Katy has 20 years of regulatory and quality experience in the US market, is highly experienced in managing business-critical projects with proven first cycle application approvals and possesses a well-rounded perspective of the global drug development market having worked in all therapeutic areas and dosage forms.
A specialist in Regulatory Affairs strategy, and project pipeline and portfolio development and implementation of process flow standardization and efficiencies, Katy has experience with integration activities and special business partnerships.

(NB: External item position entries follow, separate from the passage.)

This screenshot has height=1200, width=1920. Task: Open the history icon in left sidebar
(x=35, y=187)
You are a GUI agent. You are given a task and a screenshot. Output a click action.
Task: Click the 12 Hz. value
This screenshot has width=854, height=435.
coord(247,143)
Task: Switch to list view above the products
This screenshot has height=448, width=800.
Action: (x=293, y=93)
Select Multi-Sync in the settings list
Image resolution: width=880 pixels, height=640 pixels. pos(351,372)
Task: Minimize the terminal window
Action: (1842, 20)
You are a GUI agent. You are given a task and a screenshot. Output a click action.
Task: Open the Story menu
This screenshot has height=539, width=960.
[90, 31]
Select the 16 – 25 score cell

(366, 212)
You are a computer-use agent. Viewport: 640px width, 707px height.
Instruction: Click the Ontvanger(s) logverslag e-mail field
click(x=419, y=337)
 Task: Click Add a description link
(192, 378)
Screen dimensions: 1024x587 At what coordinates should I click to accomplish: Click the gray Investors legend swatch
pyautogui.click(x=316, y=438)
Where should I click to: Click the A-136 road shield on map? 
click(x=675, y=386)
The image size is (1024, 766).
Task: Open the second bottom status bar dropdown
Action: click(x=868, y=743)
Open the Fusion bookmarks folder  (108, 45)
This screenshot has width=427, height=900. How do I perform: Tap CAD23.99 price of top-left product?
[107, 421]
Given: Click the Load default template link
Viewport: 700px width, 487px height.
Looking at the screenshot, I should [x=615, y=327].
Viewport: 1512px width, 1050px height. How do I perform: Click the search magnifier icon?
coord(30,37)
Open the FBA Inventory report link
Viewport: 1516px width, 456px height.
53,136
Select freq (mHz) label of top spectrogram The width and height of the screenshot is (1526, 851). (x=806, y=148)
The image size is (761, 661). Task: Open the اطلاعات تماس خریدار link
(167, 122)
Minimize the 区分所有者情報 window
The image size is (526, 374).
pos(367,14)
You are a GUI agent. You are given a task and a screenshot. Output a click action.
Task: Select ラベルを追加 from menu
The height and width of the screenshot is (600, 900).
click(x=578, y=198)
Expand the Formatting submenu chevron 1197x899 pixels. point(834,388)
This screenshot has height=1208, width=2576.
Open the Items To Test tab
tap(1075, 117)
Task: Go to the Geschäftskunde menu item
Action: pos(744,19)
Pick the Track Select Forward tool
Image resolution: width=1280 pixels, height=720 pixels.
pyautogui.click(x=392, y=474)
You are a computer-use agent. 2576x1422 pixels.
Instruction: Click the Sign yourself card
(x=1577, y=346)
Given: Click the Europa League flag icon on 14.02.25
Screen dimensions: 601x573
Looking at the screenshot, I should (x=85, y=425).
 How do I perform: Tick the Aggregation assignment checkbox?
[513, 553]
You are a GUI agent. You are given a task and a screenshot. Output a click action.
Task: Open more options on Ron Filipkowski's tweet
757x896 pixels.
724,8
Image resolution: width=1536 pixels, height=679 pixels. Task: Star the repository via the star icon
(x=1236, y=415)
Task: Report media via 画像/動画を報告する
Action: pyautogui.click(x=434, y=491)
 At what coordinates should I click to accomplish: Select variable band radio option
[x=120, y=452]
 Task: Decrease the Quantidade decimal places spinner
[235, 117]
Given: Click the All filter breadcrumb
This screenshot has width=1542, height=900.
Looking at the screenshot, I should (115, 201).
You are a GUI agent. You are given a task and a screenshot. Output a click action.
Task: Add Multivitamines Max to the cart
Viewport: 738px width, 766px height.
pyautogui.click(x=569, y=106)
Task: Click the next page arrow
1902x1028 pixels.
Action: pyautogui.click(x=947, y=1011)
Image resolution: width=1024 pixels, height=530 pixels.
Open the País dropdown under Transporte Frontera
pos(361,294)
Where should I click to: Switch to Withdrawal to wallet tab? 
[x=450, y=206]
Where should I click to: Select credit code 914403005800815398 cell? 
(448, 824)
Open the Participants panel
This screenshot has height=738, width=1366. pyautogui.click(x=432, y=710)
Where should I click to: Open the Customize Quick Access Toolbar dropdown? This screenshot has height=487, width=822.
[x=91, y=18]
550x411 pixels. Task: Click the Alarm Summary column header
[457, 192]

She has a Masters in RA/QA from Temple University, Philadelphia, PA, and is currently one of an elite cohort of students accepted into the regulatory doctorate program at the University of Southern California, Los Angeles.
Before joining Boyds, Katy was Director, Regulatory Affairs at Lupin Pharmaceuticals, Inc., with responsibility for circa 400 products at various stages (mainly ANDAs with several BLA/NDAs), the company’s early-stage regulatory strategy, and for coordination with R&D assuring acceptable filing of original applications. She also led Lupin’s liaison with the FDA, internal and external due diligence, and risk/benefit assessment strategies. She has also previously led a successful regulatory operations team for dossier publishing.
Formerly, Katy has held senior RA roles including as Manager, Regulatory Affairs Pre-Approval Group Leader at Lannett Company, Inc.; Regulatory Affairs Associate II for Teva Pharmaceuticals USA; and Quality Control Laboratory Supervisor in the R&D department of Mars Fishcare North America, Inc.
As Boyds’ VP and Head of US Regulatory Affairs, Katy effectively utilizes her knowledge of the global pharmaceutical industry to support our US-based clients and facilitate our many interactions with the FDA.